Advances in T-cell checkpoint immunotherapy for head and neck squamous cell carcinoma

Affiliations
Review

Advances in T-cell checkpoint immunotherapy for head and neck squamous cell carcinoma

Xinmeng Qi et al. Onco Targets Ther. .

Abstract

Head and neck squamous cell carcinoma (HNSCC) has been found to be a complex group of malignancies characterized by their profound immunosuppression and high aggressiveness. In most cases of advanced HNSCC, treatment fails to obtain total cancer cure. Efforts are needed to develop new therapeutic approaches to improve HNSCC outcomes. In this light, T-cells "immune checkpoint" has attracted much attention in cancer immunotherapy. It has been broadly accepted that inhibitory T-cell immune checkpoints contribute to tumor immune escape through negative immune regulatory signals (cytotoxic T-lymphocyte-associated antigen 4 [CTLA-4], programmed cell death 1 [PD-1], B7-H3, and B7-H4, etc).
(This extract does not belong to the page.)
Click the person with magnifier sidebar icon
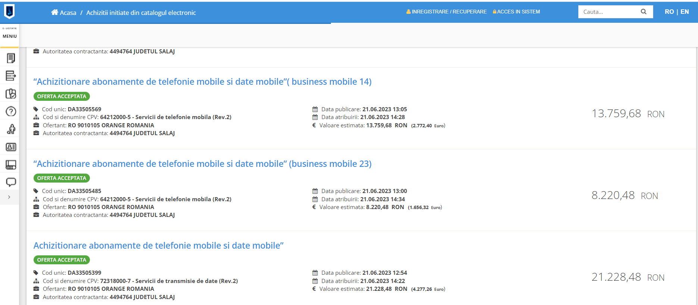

Current data suggest that PD-1 and CTLA-4 receptors can inhibit T-cell receptors and T-cell proliferation. Blockade of PD-1/PD-L1 and/or CTLA-4/CD28 pathways has shown promising tumor outcomes in clinical trials for advanced solid tumors like melanoma, renal cell cancer, and non-small cell lung cancer. The present review attempts to explore what is known about PD-1/PD-L1 and CTLA-4/CD28 pathways with a focus on HNSCC. We further discuss how these pathways can be manipulated with therapeutic intent.

Keywords: CTLA-4; HNSCC; PD-1/PD-L1; immune checkpoint; immunotherapy.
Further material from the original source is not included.